Dataset records:
*** Block opens ***
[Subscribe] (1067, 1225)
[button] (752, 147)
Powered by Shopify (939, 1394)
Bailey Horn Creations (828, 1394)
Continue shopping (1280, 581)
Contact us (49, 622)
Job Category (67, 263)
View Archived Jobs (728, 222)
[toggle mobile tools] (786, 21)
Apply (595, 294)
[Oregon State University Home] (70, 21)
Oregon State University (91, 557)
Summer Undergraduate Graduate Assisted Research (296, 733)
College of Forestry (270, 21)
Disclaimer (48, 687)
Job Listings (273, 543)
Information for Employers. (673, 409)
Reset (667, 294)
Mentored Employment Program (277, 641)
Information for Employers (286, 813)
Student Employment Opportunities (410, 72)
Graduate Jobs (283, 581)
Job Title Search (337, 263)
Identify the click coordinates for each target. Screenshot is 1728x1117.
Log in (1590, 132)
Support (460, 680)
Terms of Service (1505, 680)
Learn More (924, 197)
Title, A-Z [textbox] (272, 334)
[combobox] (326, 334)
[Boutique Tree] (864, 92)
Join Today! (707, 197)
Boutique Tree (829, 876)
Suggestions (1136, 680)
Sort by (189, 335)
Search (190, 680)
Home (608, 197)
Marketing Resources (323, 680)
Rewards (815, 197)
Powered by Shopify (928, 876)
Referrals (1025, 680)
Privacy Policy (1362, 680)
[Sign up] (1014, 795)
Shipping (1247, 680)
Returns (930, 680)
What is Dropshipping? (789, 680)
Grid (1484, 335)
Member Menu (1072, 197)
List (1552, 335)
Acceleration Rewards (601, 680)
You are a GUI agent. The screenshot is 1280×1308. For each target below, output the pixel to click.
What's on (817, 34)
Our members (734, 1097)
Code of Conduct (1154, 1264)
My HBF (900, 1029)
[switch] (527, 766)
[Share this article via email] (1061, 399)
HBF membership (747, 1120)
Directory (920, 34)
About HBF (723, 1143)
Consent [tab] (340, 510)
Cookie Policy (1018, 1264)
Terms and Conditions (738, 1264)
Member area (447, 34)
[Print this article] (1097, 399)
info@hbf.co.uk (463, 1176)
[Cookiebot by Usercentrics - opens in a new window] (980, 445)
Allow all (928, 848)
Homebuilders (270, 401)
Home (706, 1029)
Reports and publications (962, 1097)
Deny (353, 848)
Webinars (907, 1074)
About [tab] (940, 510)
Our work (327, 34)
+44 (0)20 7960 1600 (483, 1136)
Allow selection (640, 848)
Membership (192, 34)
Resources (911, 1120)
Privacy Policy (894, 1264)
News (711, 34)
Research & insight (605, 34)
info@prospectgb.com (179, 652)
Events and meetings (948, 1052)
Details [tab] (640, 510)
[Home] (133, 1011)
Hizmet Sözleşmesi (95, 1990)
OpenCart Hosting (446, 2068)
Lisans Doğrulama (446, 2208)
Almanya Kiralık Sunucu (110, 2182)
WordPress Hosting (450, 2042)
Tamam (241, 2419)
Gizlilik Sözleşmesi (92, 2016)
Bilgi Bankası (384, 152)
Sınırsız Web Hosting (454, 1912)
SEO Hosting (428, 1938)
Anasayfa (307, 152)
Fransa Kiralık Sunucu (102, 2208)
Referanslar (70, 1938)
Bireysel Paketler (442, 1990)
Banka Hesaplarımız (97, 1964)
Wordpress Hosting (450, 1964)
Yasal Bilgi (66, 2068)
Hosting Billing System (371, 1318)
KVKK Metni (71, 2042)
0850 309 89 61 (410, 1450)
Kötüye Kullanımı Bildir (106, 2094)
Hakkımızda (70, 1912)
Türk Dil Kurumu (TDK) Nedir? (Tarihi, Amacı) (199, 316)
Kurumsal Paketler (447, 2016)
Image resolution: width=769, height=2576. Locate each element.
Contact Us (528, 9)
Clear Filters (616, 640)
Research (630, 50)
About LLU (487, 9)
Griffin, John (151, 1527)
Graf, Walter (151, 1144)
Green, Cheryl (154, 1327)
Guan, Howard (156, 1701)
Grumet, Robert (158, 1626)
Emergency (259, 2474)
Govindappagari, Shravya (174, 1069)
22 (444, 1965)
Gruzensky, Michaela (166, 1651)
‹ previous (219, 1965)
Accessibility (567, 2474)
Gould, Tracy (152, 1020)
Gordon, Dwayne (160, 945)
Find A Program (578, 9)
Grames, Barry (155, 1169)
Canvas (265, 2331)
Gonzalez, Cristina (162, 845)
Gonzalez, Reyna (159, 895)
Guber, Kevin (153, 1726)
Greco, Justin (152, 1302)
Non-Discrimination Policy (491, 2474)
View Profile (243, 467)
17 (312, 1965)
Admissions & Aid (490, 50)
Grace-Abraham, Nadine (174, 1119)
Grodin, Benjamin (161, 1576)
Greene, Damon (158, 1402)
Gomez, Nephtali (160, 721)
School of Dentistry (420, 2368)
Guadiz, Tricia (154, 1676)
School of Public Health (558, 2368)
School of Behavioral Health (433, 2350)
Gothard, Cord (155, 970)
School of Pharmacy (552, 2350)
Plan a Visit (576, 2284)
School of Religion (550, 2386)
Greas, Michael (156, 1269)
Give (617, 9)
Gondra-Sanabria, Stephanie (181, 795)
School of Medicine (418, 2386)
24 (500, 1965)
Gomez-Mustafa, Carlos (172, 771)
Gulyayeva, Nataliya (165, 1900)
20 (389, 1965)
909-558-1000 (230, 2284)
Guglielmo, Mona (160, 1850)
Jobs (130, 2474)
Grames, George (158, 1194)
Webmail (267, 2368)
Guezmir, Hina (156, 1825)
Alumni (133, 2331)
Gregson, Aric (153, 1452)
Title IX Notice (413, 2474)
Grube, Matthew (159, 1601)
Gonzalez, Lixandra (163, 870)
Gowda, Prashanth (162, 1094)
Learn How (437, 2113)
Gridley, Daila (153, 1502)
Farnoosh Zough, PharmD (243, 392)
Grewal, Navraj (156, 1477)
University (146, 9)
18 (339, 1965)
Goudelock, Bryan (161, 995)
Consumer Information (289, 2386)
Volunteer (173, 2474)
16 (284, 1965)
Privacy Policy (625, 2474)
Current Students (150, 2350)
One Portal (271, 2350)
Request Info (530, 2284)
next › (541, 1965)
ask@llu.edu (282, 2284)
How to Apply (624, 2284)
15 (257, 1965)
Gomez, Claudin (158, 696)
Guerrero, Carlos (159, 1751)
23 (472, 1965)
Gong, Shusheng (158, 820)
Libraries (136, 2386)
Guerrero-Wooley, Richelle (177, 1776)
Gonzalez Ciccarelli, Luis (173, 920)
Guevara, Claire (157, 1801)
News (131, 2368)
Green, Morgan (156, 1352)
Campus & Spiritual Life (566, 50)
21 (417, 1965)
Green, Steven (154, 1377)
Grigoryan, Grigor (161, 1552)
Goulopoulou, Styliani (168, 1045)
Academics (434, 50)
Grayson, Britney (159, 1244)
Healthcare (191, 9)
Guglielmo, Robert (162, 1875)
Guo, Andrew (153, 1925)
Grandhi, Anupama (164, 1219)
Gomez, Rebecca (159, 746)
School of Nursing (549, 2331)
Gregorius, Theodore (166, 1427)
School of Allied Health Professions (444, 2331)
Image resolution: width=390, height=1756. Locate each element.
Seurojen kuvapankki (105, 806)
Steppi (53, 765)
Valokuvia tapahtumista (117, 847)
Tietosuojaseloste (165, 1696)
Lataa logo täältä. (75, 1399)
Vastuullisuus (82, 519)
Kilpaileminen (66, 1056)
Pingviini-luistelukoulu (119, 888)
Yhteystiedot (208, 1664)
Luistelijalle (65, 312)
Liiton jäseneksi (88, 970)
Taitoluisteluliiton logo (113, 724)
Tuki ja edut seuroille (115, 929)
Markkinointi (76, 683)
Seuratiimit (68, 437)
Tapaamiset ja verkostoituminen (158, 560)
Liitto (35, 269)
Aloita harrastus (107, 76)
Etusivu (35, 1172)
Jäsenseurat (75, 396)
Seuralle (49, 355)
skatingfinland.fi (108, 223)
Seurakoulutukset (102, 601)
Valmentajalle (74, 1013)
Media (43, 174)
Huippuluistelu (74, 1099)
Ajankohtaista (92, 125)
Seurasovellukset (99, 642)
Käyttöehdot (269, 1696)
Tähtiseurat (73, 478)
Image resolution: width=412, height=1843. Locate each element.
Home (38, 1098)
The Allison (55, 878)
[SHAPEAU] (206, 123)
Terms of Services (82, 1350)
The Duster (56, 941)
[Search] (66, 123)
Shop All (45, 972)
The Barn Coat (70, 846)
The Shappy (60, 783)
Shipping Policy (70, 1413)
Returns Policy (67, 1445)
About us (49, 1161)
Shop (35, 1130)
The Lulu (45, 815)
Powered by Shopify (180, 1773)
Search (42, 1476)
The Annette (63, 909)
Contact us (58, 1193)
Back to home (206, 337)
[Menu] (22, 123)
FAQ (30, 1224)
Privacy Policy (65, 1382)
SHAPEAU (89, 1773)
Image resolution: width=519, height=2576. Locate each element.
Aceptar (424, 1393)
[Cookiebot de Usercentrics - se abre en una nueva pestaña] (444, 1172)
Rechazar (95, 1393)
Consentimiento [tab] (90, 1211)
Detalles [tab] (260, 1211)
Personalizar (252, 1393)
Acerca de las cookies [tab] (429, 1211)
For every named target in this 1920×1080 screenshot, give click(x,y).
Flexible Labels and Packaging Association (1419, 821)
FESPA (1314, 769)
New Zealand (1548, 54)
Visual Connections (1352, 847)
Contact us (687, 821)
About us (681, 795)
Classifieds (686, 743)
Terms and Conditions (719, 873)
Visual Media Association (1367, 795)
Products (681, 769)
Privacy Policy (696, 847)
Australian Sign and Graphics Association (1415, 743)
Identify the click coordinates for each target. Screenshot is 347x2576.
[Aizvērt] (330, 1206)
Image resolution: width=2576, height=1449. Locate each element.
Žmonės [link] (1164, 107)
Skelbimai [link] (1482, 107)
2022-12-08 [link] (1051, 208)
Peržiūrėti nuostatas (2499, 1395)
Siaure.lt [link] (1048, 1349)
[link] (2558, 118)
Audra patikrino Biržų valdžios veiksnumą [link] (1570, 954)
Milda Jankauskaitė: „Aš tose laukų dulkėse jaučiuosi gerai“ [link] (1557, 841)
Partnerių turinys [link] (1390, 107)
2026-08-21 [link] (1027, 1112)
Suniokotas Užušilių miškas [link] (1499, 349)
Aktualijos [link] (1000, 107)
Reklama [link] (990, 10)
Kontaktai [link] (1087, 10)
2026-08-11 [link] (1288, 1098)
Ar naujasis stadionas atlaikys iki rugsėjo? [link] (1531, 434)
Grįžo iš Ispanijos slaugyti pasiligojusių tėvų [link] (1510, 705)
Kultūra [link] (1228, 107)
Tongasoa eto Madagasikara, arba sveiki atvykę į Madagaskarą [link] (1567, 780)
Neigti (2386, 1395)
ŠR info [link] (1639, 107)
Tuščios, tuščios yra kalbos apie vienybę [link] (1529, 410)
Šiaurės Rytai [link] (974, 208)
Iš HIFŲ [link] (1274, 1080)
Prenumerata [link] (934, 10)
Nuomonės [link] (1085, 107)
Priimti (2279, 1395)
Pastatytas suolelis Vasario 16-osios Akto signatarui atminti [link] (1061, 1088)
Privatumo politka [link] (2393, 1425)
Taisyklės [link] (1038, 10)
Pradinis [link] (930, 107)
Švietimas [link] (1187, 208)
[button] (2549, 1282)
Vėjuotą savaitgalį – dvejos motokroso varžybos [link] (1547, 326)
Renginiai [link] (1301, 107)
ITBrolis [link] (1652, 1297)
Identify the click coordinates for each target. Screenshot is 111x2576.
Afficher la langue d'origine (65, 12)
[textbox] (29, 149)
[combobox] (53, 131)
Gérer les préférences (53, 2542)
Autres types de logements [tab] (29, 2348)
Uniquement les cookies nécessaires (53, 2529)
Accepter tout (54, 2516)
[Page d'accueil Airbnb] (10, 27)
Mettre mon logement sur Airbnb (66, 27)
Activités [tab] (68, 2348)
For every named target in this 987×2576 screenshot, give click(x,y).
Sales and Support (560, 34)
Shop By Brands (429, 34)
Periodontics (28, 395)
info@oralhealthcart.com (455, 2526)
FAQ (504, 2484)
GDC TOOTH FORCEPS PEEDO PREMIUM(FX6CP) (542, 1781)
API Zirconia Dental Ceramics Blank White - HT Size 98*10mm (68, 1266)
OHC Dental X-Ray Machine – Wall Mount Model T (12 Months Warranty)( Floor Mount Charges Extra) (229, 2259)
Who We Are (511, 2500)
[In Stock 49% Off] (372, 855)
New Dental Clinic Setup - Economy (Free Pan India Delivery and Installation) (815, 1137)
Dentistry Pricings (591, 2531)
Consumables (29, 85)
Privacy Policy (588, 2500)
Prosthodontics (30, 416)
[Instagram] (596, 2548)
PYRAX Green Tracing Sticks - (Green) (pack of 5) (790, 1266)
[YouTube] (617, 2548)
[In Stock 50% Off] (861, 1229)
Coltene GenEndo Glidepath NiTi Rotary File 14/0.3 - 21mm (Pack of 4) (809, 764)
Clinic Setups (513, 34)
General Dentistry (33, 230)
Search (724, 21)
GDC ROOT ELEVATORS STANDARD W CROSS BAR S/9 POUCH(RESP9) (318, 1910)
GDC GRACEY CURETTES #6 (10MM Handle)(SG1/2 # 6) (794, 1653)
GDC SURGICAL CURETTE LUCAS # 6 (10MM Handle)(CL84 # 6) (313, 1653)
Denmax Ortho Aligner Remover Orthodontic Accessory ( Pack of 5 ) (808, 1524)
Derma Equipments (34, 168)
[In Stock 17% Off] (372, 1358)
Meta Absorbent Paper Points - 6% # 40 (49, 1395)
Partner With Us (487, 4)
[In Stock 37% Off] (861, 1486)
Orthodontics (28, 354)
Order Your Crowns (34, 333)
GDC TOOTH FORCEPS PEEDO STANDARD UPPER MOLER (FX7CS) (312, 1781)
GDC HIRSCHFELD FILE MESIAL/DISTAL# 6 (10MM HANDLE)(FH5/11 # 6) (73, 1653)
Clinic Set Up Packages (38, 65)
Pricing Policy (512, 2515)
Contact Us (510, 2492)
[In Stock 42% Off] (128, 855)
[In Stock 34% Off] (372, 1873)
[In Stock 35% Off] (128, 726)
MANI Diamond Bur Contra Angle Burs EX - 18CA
*** Block closes ***
▸ **Problem**: If the string "Contact" appears in a line of the entries, report the line.

▸ **Your response**:
Contact us (49, 622)
Contact Us (528, 9)
Contact us (58, 1193)
Contact us (687, 821)
Contact Us (510, 2492)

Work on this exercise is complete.